§ **WORK TO COMPLETE**:
The reply should consist solely of the lines from the one with "The width and" through the final line of the listing, copied exactly, with no pictures.

(LISTED RECORDS)

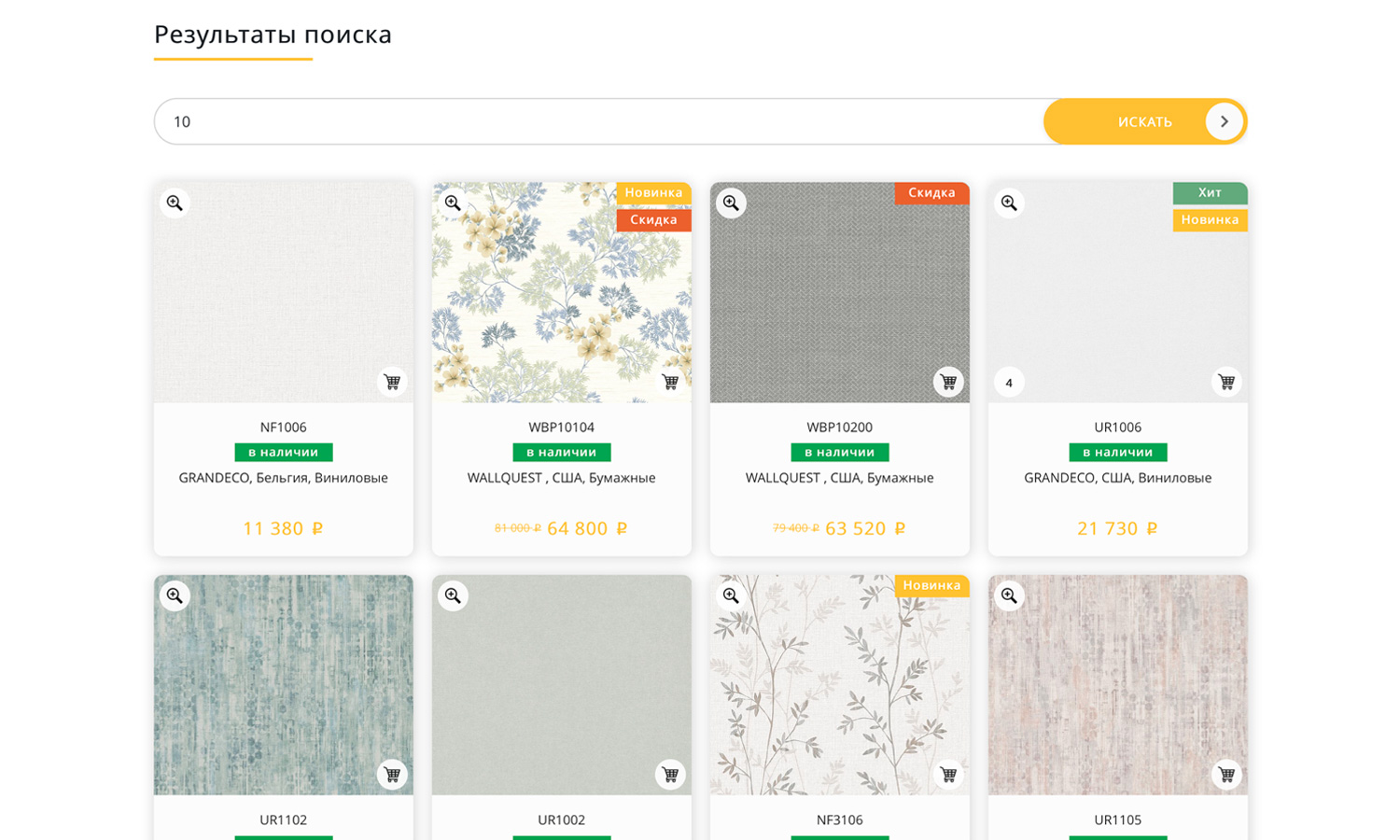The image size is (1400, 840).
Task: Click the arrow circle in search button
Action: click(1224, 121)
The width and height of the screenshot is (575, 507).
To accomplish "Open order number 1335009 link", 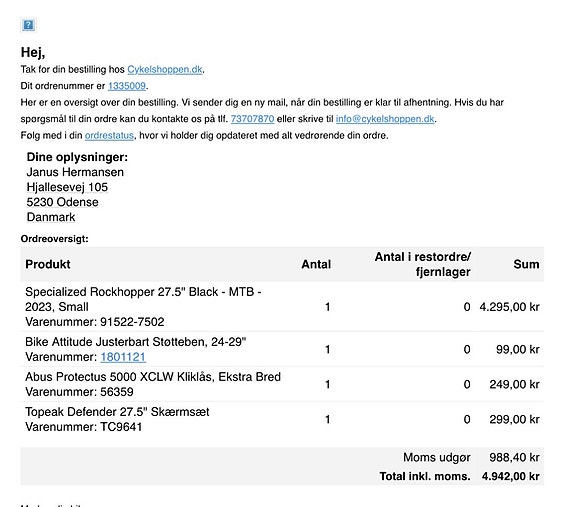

(End LISTED RECORDS)

§ **SOLVED EXERCISE**:
The width and height of the screenshot is (575, 507).
To accomplish "Open order number 1335009 link", 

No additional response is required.